During Mir Muhammad's rise to power he enforced his sovereignty over the Yazidis, Hakkari Emirate and the Baradost, Surchi, and Mamash tribes, taking over Rawanduz, Zakho, Dohuk. The two remaining prominent Kurdish emirates were Soran and Botan. His authority expanded from the borders of Iran to Cizre and Diyabakir.

== Siege ==
The siege took place following the capture of Aqrah another city under Bahdinan, Mir Muhammad advanced toward Amadiya, the principal stronghold of the Bahdinan emirate. The city was naturally fortified by steep cliffs and had long been regarded as one of the most defensible positions in the region. Despite these advantages, Bahdinan forces were weakened by prior defeats and lacked sufficient manpower to withstand prolonged resistance. Accounts indicate that Mir Muhammad’s forces surrounded the city and initiated a siege designed to force surrender rather than rely solely on direct assault. The pressure exerted by continuous military presence, combined with shortages inside the city, contributed to the weakening of resistance among the defenders. After a brief siege. He overthrew Mir Said, installing a Bahdinani puppet in his stead. He also acquired Zakho and Duhok. Allowing Mir Muhammad to assert control over the city. He placed it under the command of Rasool Beg his brother. The Ottoman authorities were aware of what was happening but had in-sufficient local forces to deal with Mir Muhammad. They had been preoccupied with Ibrahim Pasha's seizure of Syria and invasion of Anatolia and feared that Mir Muhammad was actually in touch with Egyptian forces.

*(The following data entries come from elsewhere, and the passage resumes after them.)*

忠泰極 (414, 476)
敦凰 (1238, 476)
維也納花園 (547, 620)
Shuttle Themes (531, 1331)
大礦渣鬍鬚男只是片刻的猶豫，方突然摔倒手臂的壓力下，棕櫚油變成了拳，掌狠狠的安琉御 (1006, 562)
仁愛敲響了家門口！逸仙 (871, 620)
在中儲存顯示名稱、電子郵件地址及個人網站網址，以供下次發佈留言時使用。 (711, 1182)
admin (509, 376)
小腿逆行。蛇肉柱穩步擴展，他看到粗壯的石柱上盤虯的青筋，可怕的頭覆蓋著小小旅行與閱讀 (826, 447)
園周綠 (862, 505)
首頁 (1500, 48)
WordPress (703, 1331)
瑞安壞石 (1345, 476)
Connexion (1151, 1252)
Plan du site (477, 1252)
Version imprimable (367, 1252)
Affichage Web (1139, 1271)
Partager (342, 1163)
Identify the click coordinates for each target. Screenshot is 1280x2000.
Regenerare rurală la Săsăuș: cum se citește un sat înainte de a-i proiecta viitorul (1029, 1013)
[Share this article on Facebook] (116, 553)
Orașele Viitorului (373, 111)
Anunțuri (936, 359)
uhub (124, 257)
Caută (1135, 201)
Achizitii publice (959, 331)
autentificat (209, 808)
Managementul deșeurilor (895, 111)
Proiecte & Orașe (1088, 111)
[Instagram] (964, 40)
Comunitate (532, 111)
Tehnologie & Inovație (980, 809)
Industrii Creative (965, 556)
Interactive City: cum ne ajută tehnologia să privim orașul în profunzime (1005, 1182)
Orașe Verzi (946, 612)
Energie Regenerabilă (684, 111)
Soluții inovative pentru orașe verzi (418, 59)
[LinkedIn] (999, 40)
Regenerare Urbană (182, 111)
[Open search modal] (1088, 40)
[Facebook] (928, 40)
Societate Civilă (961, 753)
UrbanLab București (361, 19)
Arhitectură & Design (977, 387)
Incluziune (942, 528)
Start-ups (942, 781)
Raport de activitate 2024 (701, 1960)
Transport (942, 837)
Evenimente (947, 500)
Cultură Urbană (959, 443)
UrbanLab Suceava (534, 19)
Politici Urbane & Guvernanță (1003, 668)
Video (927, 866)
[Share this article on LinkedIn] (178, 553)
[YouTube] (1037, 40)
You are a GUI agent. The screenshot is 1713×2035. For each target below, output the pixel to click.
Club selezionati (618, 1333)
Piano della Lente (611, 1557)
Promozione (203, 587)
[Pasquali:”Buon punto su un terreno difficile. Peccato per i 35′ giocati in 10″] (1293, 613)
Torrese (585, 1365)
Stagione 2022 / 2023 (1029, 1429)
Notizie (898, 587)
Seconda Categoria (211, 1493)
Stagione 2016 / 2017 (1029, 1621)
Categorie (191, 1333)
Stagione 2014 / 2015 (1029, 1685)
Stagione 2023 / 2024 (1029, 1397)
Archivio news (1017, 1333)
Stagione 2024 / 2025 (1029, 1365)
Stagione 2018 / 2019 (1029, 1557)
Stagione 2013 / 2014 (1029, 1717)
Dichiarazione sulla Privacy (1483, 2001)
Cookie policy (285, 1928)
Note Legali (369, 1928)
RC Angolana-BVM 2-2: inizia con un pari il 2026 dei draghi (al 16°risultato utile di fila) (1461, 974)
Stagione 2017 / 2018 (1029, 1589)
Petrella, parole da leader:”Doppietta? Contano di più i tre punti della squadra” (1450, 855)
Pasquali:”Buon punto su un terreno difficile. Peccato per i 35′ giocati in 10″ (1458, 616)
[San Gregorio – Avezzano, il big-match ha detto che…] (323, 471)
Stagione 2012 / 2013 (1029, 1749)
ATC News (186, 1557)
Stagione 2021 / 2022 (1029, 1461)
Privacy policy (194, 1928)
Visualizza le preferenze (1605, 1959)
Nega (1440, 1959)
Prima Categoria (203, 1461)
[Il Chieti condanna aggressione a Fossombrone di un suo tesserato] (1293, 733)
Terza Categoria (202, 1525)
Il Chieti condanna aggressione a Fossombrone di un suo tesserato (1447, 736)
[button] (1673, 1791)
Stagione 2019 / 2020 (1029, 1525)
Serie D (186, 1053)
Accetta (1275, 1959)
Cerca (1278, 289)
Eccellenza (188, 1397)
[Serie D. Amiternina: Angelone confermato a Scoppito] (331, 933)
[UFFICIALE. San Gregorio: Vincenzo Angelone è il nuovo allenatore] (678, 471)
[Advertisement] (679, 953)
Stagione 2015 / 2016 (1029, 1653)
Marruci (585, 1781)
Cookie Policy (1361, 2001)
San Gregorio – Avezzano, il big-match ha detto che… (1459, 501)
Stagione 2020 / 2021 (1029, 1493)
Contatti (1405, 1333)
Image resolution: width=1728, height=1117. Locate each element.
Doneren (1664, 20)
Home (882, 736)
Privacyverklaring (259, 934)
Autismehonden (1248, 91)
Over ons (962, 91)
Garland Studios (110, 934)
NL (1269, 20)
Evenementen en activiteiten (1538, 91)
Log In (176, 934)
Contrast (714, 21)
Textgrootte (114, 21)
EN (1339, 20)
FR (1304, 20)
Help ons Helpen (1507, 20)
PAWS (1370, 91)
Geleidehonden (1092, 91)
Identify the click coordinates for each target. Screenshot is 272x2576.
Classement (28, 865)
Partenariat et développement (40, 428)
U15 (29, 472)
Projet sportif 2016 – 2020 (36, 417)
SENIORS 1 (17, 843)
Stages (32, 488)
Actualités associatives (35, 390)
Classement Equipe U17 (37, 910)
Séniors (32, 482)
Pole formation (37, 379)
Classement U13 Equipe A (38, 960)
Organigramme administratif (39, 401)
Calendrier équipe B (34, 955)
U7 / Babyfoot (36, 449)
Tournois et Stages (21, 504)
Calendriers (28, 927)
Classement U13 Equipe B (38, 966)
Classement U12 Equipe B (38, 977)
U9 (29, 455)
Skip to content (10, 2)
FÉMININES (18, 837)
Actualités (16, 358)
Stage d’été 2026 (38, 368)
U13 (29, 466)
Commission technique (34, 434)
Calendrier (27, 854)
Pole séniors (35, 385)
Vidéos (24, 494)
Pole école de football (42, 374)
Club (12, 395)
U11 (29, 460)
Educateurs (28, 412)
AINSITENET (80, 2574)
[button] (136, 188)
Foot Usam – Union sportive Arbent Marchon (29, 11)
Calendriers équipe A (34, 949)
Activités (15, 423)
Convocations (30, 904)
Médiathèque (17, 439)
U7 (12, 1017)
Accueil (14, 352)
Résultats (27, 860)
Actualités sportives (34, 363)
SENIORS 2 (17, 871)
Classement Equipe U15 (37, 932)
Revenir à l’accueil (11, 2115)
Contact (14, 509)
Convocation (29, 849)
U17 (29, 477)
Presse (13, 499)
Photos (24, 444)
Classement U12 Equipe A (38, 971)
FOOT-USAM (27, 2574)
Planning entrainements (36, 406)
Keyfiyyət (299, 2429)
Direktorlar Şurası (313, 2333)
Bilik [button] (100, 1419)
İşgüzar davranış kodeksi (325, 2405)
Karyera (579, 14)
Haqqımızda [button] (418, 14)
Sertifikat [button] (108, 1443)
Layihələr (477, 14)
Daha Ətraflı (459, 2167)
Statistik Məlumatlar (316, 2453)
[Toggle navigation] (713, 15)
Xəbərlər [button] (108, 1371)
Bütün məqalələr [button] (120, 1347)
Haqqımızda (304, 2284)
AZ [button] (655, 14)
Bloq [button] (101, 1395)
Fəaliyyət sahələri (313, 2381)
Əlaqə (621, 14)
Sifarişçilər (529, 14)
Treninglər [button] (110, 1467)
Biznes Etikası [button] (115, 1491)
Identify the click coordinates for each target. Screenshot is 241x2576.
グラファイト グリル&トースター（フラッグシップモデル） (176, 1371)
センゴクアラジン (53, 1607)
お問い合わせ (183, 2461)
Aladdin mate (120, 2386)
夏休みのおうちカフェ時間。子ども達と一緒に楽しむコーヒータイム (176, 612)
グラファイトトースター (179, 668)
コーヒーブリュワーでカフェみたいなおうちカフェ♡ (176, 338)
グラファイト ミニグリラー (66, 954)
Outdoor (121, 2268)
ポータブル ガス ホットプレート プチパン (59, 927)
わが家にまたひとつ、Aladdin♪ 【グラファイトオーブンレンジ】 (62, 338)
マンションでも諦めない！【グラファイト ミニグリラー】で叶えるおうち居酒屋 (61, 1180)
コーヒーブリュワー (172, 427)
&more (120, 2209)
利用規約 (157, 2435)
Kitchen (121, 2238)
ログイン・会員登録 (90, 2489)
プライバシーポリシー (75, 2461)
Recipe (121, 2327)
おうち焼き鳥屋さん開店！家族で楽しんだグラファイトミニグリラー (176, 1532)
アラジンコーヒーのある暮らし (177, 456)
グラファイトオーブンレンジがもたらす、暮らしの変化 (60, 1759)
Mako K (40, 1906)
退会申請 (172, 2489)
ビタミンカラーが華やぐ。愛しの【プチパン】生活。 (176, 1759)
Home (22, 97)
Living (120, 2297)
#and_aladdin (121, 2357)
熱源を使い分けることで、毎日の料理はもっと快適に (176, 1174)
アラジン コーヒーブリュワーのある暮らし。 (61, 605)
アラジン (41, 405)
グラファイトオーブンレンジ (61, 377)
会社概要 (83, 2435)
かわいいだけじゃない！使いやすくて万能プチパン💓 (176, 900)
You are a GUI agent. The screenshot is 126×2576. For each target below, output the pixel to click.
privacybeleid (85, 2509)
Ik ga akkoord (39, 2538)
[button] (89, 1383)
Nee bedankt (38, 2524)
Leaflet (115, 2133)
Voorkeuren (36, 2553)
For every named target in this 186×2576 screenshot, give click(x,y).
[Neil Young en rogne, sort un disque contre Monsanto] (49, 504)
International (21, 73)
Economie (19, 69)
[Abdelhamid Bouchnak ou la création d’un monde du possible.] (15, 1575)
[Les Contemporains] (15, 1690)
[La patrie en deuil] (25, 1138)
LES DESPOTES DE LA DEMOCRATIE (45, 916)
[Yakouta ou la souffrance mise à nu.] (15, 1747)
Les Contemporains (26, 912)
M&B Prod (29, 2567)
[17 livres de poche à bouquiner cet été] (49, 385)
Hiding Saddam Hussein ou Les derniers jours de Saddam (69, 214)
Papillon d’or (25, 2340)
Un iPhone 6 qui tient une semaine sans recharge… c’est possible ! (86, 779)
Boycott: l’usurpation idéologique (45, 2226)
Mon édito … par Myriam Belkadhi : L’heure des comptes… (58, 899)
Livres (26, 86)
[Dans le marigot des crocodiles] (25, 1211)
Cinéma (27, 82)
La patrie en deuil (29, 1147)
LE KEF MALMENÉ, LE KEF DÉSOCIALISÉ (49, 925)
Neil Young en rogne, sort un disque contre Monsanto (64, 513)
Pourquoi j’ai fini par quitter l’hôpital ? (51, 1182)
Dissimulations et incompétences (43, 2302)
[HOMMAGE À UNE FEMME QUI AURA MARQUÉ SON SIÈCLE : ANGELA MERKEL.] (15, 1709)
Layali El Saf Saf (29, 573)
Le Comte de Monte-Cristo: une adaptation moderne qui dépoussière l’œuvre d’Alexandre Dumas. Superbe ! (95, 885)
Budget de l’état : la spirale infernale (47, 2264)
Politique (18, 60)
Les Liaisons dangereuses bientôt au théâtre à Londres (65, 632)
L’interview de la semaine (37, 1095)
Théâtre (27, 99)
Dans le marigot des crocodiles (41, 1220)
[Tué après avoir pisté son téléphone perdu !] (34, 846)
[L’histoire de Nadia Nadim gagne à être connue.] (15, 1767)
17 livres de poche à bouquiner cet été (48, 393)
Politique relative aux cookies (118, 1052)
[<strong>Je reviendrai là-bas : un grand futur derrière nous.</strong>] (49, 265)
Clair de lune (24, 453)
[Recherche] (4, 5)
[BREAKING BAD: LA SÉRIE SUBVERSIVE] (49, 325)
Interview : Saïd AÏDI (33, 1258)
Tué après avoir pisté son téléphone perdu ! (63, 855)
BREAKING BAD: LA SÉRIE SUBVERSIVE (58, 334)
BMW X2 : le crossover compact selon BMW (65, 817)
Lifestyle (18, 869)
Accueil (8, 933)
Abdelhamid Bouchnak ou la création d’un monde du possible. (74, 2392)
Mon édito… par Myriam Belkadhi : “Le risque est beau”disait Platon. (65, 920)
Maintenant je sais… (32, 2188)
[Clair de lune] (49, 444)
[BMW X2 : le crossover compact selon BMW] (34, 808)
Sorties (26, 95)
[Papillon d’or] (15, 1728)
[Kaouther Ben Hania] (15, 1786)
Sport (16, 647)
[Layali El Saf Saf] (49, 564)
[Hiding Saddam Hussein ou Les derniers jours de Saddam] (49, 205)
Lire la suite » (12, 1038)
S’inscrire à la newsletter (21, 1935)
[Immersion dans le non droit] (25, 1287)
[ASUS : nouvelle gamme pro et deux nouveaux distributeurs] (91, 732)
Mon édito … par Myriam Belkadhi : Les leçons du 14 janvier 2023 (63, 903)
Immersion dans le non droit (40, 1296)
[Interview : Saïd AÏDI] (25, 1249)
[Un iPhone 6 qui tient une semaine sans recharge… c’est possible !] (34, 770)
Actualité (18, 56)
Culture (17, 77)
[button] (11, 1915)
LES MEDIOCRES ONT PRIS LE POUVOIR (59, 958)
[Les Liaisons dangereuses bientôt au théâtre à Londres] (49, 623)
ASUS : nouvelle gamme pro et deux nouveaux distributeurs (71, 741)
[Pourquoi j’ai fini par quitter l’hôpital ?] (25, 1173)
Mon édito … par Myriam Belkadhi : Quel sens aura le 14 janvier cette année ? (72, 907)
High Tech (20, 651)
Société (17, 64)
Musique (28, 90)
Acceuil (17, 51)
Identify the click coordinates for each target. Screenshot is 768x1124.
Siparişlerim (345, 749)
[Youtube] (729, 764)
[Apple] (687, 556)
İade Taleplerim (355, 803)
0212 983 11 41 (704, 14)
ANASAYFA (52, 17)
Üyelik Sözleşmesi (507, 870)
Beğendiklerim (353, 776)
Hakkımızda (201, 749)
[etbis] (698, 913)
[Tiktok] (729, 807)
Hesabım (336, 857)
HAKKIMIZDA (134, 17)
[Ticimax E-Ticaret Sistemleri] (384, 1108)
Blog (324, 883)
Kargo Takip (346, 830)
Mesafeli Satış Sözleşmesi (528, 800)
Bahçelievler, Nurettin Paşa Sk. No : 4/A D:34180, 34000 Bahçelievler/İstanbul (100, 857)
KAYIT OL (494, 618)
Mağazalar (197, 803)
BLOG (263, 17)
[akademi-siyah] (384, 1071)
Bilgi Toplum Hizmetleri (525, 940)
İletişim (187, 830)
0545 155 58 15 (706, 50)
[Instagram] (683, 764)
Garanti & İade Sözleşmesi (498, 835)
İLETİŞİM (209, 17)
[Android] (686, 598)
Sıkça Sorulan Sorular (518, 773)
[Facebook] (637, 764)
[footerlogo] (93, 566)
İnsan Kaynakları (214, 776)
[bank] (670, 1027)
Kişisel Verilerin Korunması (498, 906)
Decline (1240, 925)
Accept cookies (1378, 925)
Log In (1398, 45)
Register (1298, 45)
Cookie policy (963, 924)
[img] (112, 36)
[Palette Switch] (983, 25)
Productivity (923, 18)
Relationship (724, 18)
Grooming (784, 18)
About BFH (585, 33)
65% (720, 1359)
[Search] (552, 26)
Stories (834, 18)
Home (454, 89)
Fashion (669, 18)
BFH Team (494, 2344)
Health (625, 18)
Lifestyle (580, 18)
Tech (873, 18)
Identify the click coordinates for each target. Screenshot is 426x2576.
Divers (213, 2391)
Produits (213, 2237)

The Jewish population was affected by violence and looting. They “were treated with merciless cruelty and oppression." Many were forced to migrate and some fled the city after its fall. Similar reports are mentioned for other towns under his control, including Ranya, Khoy, Erbil, Aqra, and Zakho. Following the defeat of Mir Muhammad, Amadiya came under the rule of the Ottoman governor of Mosul. The situation of the Jewish community improved slightly. (See Mir Muhammad for further information)
== Aftermath ==
Said Pasha later retook the city but failed and Mir Muhammad killed most of the rebellions leaders. A large portion of the population perished from starvation and disease. Most of its leading population was also put to the sword, Mir Muhammad then formally annexed Bahdinan to Rawanduz effectively eliminating all Bahdini Mirs.